Un elemento che emerge con evidenza dall’opera di Axente, dove le diciassette contrade vengono rappresentate attraverso figure femminili.
“La scelta di rappresentare tutte le contrade al femminile è significativa – prosegue la sindaca –. D’altronde abbiamo una pittrice giovane, una donna. Io non amo molto fare distinzioni di genere, ma nella femminilità ci sono forza, coraggio, audacia, fragilità e vulnerabilità, elementi che trovano nel proprio animo e soprattutto nella spiritualità una grande forza”.
Poi la metamorfosi, uno dei tratti caratteristici della pittura di Teodora Axente e una delle chiavi attraverso cui leggere il Drappellone dell’Assunta.

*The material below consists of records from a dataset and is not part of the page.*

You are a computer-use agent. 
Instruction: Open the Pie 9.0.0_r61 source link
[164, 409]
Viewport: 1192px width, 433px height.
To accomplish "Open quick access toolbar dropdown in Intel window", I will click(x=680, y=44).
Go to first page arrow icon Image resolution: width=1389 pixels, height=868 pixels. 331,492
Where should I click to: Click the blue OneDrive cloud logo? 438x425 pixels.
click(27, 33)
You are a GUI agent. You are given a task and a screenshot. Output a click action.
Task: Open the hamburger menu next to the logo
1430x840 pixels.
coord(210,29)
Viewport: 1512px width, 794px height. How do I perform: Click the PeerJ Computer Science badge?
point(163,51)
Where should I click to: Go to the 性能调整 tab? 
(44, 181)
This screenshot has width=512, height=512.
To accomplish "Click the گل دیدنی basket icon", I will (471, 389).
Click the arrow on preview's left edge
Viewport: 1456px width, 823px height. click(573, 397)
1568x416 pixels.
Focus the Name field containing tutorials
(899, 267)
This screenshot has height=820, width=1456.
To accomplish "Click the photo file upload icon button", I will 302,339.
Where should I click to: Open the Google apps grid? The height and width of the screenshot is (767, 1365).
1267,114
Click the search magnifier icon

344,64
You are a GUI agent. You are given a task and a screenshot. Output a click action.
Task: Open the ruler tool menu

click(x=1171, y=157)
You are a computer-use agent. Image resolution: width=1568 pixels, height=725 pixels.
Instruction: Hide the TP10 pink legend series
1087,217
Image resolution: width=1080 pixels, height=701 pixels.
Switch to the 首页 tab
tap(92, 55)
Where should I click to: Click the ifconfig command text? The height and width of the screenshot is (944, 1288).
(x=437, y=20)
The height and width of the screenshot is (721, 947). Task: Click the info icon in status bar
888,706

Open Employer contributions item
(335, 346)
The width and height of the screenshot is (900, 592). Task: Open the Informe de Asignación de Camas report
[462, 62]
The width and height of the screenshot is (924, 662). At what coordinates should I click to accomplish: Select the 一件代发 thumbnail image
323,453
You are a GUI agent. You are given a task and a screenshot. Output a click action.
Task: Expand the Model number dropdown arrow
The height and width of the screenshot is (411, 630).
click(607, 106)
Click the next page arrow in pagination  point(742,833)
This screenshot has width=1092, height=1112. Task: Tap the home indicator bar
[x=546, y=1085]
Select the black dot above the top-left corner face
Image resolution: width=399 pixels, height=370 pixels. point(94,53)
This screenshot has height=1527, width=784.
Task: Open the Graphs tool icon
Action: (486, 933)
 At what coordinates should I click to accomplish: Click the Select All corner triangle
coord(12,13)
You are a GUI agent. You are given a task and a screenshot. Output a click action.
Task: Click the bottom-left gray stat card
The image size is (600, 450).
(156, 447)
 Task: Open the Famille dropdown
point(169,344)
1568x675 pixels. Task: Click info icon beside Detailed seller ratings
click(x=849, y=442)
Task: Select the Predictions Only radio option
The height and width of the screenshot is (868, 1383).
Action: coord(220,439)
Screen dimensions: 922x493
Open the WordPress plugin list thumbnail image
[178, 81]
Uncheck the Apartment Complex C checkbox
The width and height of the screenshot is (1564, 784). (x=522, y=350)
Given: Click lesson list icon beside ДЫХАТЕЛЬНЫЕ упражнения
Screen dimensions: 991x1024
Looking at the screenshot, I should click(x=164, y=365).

“È uno dei tratti distintivi, uno dei fili conduttori della sua pittura, e lo sapevo anche quando l’ho scelta per questo Drappellone. Il tema della metamorfosi si presta a infinite declinazioni. Nel mio intervento ho detto che la città si trasforma ogni volta, che la memoria di un evento storico si trasforma in presente e si proietta nel futuro”.
È qui che Fabio allarga il ragionamento alla Siena di oggi: “Forse sono concetti che ricordiamo spesso, ma metamorfosi significa anche che tutto scorre, che nulla è fermo o statico. E anche questa città ha bisogno di dinamismo”.
Nell’opera c’è anche il richiamo ai cinquecento anni dalla battaglia di Camollia. Sullo sfondo del Drappellone, le nubi tempestose evocano lo scontro del 1526, mentre la luce della Vergine apre a un messaggio di speranza e rinascita. Un riferimento storico che, per Fabio, può essere letto anche attraverso il presente.
“Le allusioni mi sembrano percepibili, anche se non esplicite. Ricordare che questa città, nei secoli, ha saputo periodicamente trovare la forza che nasce dall’unione e dalla consapevolezza di essere tutti parte di un destino comune credo sia particolarmente importante proprio in questo momento storico”.